Data to process:
○ ○ ○ ○ ○
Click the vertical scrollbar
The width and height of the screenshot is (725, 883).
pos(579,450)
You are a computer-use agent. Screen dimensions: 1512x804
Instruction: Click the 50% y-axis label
○ ○ ○ ○ ○
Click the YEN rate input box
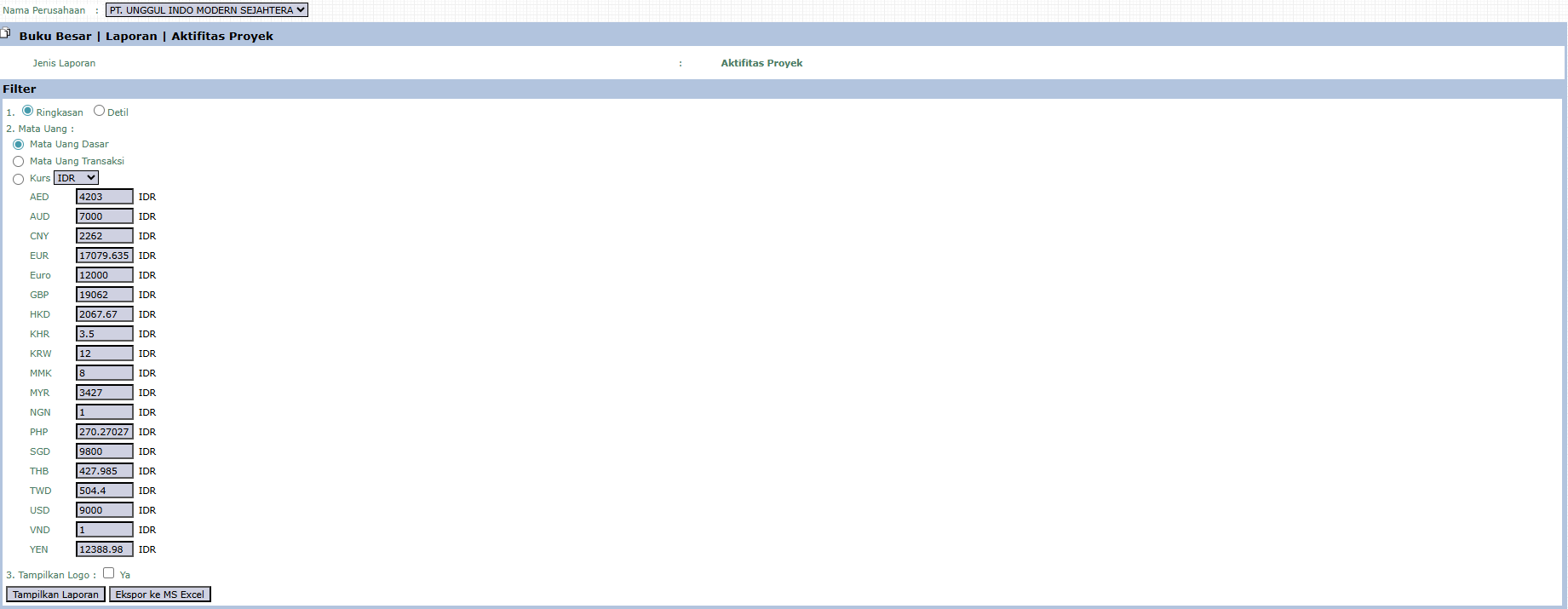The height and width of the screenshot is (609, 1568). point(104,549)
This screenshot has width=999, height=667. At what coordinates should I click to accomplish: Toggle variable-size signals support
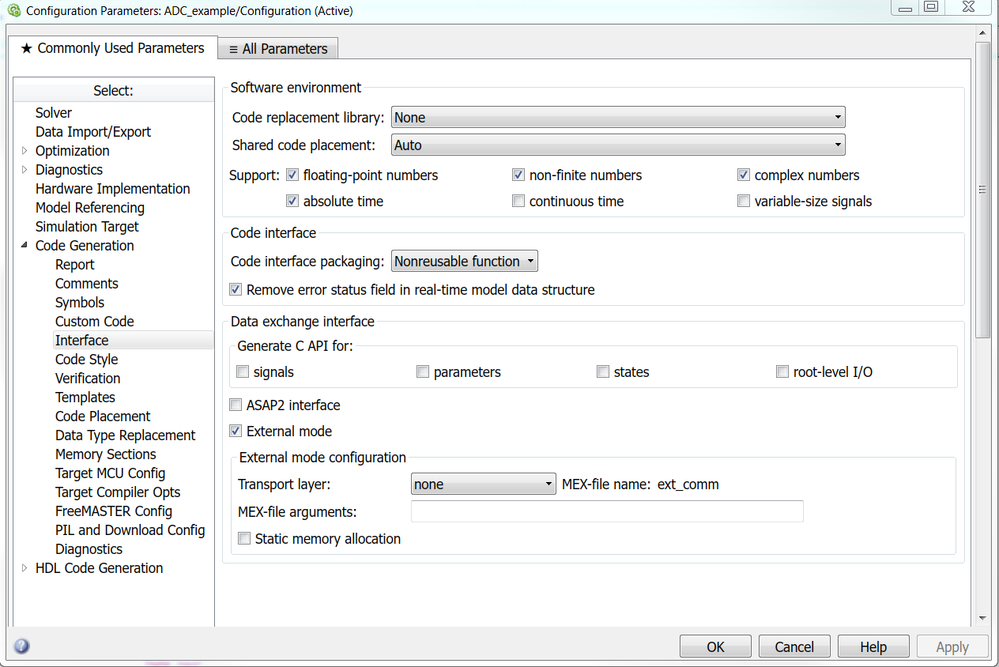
○ ○ ○ ○ ○
Instruction:
Copy out the records again, beginning at the line containing "Click the vertical scrollbar" and continuing through the line containing "Instruction: Click the 50% y-axis label".

Exercise solution:
Click the vertical scrollbar
The width and height of the screenshot is (725, 883).
pos(579,450)
You are a computer-use agent. Screen dimensions: 1512x804
Instruction: Click the 50% y-axis label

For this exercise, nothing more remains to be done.